Metameur (alternately: Om Ettamr, Oum El Tamer, Oum Tameur), positioned 6 km northwest of Médenine city via the P1/C104 route in the centrally accessible semiarid Jeffara plain, was purportedly founded in the 18th century CE by a local marabout named Sidi Ahmed Lahjel (alternately: Sidi Ahmed Ben Adjel) who established residence in a hermit cave in the direct vicinity. (Sidi Ahmed Lahjel was the grandson of Sidi Ali Ben Abid, traditional founder of Médenine city). Arab tribal descendants (Tamri / alternately: Temara) of Sidi Ahmed Lahjel and Amazigh tribal descendants of his followers (Hrarza / alternately: Harraza) established the village in proximity to his cave. Although some scholars skeptically suggest that ksar structures might have existed in Metameur as early as the 14th century CE, the earliest archaeological confirmation of ksour in the village dates to the 18th century CE. Not all of the ksour built in Metameur, categorized as “second generation” ksour of the plains, have survived to the present day.
Ksar Ouled Abdallah (alternately: Ksar Gueblaoui), named after the Ouled Abdallah band of the Hrarza tribe, is the largest and most important among the cluster of five historic ksour remaining in Metameur, situated in the southwest section of the modern village. (The other four ksour in Metameur are named: Ksar El Khoukha, Ksar Essouk, Ksar El Ghoula, and Ksar Ouled Meftah). Built in the 18th century CE, the west corner of the rectangular Ksar Ouled Abdallah (ca. 100 x 50 meters) is adjacent to the Sidi Ahmed Lahjel Mosque complex, which contains a domed marabout dedicated to the enshrined village founder. The ksar has one exterior entrance (east corner), marked by a concrete arch, and 108 ghorfas (ca. 50 in ruins) stacked primarily two stories high (three stories in some areas) with all original access doors removed. Some 50 ghorfas along the southeast and southwest walls have been restored. In particular, the southwest wall has been converted into a low-budget inn for tourists called Hôtel les Ghorfas (alternately: Ghorfa Hotel, Hotel el-Ghorfa), offering very basic accommodations in a dozen ghorfas (with installed wooden doors) and a souvenir shop. Reportedly established in 1986, Hôtel les Ghorfas is not officially closed despite the fact that it is barely operational, lacks consistent business hours, maintains no advertising, and attracts little to no clientele.

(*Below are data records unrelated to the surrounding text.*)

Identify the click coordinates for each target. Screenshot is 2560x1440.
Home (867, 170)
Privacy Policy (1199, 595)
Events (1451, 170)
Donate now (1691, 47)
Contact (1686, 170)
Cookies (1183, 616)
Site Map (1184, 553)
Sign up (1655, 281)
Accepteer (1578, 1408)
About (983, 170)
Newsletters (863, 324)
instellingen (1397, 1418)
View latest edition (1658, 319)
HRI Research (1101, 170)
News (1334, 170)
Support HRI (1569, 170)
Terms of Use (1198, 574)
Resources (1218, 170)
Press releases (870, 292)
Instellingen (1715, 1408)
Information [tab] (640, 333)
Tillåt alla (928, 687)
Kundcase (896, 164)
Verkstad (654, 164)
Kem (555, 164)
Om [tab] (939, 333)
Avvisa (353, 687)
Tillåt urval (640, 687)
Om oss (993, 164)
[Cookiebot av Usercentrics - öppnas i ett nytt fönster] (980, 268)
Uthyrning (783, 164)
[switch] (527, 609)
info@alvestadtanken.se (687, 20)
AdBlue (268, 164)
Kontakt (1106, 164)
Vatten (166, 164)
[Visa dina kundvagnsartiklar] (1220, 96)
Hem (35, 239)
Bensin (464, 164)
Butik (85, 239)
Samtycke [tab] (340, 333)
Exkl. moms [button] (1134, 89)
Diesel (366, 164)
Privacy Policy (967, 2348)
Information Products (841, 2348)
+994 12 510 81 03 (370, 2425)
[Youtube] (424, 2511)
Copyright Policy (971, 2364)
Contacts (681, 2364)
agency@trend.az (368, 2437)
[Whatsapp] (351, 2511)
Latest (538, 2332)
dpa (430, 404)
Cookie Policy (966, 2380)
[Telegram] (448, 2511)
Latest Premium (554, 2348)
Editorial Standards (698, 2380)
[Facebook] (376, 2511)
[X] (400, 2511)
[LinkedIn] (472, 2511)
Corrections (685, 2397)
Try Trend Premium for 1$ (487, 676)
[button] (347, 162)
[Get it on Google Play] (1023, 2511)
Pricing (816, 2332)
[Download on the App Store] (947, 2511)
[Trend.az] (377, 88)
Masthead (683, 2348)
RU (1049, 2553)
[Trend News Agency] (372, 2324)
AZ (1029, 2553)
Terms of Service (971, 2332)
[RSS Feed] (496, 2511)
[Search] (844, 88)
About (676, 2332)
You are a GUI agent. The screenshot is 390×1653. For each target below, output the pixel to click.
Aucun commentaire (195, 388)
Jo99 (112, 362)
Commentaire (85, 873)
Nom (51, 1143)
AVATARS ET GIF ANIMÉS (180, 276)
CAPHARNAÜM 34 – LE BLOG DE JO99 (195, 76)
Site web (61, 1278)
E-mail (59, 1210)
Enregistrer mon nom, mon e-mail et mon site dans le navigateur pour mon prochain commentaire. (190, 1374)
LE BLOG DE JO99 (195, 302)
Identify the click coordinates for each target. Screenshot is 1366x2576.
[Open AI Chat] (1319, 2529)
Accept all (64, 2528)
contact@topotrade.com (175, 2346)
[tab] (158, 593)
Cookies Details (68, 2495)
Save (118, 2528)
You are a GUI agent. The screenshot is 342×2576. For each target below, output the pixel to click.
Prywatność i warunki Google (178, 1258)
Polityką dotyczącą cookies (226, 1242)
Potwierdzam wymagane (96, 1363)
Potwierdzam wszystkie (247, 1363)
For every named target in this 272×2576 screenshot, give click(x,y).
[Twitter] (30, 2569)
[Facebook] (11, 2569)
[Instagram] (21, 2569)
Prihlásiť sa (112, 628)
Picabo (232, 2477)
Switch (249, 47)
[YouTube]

Jon Bradley Snyder (author/editor) reported on the principal Episode I recce to Tunisia (early to mid-December 1995) in Star Wars Insider 29 (Spring 1996). In his article (“On-Location: Tatooine”) Snyder published photos (taken by David West Reynolds) with generic captions for several of the Tunisian sites visited during the recce. No names or clear identifications were provided for any of the visually documented sites. Multi-faceted research confirms that one of the recce photos in the article (page 56; center row, left-hand side) displays the distinct northwest wall of Ksar Ouled Abdallah, characterized by five columns of ghorfas stacked three stories high with a uniquely shaped wide-entrance ghorfa in the center of the top row. Reynolds stood north of center in the courtyard just east of the lone tree at the site to take the recce photo. The last part of the caption associated with the photo reads: “This kind of architecture will be part of the look of Tatooine in the prequels.” The beam light featured in the photo above the wide-entrance top row ghorfa has been replaced/moved to the side of the same ghorfa. With the exception of this small detail, the ksar northwest wall (despite the lack of any real effort to preserve the site) remains more or less unchanged since the 1995 recce.